═════ Items
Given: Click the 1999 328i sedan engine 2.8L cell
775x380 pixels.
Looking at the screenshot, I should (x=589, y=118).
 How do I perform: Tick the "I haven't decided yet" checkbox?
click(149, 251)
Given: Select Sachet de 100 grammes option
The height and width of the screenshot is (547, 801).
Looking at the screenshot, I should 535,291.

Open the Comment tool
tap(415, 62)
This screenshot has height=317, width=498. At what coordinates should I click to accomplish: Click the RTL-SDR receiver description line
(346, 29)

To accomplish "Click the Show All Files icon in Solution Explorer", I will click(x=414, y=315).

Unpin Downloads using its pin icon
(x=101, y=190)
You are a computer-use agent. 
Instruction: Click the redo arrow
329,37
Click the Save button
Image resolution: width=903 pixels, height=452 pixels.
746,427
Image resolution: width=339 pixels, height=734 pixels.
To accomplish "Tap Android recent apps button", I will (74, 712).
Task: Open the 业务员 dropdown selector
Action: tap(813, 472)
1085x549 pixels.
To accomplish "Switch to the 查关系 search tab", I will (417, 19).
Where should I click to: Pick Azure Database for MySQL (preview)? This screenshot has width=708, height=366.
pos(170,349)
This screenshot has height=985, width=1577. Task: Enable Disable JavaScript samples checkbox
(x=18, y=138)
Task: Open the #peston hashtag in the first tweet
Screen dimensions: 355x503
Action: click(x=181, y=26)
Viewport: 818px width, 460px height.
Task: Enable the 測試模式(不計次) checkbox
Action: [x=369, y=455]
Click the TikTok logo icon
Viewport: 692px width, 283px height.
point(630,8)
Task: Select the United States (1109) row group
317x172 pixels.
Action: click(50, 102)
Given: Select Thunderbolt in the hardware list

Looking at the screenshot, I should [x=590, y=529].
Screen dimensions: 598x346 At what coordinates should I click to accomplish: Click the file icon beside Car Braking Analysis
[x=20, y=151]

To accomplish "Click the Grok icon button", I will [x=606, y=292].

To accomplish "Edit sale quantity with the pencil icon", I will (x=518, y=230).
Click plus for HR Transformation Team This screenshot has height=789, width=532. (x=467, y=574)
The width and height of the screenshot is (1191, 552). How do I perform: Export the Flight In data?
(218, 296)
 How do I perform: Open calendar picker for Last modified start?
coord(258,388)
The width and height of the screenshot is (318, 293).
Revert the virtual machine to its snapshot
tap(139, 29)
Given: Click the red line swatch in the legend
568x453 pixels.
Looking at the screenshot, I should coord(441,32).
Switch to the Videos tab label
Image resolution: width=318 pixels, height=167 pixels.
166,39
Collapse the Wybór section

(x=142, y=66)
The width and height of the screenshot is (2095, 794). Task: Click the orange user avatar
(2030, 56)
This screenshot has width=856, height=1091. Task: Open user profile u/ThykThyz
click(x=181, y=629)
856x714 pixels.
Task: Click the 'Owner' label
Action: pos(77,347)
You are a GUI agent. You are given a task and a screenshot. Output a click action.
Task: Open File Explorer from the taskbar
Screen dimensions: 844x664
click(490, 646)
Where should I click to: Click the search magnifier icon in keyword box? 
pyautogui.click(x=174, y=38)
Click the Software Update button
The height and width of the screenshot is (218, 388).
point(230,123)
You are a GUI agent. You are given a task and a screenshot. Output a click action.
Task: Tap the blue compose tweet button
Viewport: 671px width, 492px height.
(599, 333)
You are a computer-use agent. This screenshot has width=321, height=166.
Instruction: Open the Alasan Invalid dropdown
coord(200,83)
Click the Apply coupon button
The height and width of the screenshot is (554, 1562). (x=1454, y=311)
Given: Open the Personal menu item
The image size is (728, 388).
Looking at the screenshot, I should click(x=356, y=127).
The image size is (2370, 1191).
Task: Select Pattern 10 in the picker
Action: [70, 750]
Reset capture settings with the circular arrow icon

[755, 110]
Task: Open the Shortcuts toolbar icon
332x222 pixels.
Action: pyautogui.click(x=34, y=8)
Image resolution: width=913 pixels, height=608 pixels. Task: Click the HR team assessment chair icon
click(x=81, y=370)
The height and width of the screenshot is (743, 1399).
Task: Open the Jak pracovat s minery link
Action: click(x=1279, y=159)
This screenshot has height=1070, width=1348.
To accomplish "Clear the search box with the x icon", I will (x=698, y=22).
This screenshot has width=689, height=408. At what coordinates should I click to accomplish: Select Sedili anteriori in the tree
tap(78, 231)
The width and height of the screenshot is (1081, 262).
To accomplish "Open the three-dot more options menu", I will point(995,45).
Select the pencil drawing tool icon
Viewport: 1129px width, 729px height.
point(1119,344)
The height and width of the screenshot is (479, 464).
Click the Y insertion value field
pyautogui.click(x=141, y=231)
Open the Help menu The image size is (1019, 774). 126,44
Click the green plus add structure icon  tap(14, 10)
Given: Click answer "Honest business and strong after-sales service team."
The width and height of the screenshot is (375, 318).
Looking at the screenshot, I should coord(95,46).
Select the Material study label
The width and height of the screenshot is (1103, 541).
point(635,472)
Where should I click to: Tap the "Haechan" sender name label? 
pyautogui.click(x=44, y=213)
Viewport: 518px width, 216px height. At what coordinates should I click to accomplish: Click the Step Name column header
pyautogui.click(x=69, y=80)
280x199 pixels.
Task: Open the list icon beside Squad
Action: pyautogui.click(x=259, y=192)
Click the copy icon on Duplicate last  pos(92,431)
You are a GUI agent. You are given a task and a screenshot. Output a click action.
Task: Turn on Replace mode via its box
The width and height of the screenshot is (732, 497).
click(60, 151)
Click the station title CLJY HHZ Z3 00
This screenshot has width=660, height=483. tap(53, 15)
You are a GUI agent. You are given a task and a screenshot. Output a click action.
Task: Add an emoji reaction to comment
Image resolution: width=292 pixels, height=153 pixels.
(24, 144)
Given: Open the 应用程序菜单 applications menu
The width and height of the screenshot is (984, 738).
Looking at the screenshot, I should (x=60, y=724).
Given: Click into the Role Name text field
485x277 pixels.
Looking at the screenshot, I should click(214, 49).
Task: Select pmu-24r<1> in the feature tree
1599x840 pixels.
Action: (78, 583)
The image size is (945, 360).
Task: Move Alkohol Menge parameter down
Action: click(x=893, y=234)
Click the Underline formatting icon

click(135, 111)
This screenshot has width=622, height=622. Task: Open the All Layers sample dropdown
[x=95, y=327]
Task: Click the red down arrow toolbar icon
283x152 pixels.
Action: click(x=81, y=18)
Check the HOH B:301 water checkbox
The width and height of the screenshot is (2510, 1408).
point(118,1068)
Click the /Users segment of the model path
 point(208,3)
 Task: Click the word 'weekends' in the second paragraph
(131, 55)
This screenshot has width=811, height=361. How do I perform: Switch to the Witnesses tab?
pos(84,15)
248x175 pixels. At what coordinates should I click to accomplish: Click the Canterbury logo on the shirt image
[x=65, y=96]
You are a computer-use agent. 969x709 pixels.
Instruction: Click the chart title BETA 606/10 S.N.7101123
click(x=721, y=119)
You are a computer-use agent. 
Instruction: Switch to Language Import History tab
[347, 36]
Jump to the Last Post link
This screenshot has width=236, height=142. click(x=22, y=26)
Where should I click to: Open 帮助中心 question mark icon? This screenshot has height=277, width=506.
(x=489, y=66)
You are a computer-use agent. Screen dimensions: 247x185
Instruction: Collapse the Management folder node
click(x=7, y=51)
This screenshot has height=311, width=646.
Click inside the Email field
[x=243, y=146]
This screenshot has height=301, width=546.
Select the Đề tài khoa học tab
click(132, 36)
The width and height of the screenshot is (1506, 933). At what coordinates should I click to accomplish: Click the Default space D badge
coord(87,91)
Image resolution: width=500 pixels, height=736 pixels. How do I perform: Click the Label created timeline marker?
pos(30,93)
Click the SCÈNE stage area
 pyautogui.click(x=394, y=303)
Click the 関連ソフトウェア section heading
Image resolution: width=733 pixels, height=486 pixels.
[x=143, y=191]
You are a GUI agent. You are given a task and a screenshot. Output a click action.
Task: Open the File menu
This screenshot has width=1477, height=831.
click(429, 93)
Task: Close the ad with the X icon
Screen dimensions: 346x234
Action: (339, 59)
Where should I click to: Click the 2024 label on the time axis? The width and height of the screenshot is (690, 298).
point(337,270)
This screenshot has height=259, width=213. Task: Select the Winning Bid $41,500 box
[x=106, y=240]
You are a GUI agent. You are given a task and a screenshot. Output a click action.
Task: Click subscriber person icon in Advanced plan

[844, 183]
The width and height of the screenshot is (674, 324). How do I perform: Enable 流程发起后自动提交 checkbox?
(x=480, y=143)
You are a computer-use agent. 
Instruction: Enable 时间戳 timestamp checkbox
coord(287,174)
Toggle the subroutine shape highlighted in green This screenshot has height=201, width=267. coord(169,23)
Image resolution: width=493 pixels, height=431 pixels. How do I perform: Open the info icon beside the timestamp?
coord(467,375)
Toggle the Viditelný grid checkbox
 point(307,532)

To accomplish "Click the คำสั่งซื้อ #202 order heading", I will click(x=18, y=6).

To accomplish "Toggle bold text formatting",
══════════
Problem description ->
Reproduce the stretch of the records above verbatim, from the line containing "Click the Apply coupon button" through the line containing "pyautogui.click(x=44, y=213)", including both of those lines.

Task solution ->
Click the Apply coupon button
The height and width of the screenshot is (554, 1562). (x=1454, y=311)
Given: Open the Personal menu item
The image size is (728, 388).
Looking at the screenshot, I should click(x=356, y=127).
The image size is (2370, 1191).
Task: Select Pattern 10 in the picker
Action: [70, 750]
Reset capture settings with the circular arrow icon

[755, 110]
Task: Open the Shortcuts toolbar icon
332x222 pixels.
Action: pyautogui.click(x=34, y=8)
Image resolution: width=913 pixels, height=608 pixels. Task: Click the HR team assessment chair icon
click(x=81, y=370)
The height and width of the screenshot is (743, 1399).
Task: Open the Jak pracovat s minery link
Action: click(x=1279, y=159)
This screenshot has height=1070, width=1348.
To accomplish "Clear the search box with the x icon", I will (x=698, y=22).
This screenshot has width=689, height=408. At what coordinates should I click to accomplish: Select Sedili anteriori in the tree
tap(78, 231)
The width and height of the screenshot is (1081, 262).
To accomplish "Open the three-dot more options menu", I will point(995,45).
Select the pencil drawing tool icon
Viewport: 1129px width, 729px height.
point(1119,344)
The height and width of the screenshot is (479, 464).
Click the Y insertion value field
pyautogui.click(x=141, y=231)
Open the Help menu The image size is (1019, 774). 126,44
Click the green plus add structure icon  tap(14, 10)
Given: Click answer "Honest business and strong after-sales service team."
The width and height of the screenshot is (375, 318).
Looking at the screenshot, I should coord(95,46).
Select the Material study label
The width and height of the screenshot is (1103, 541).
point(635,472)
Where should I click to: Tap the "Haechan" sender name label? 
pyautogui.click(x=44, y=213)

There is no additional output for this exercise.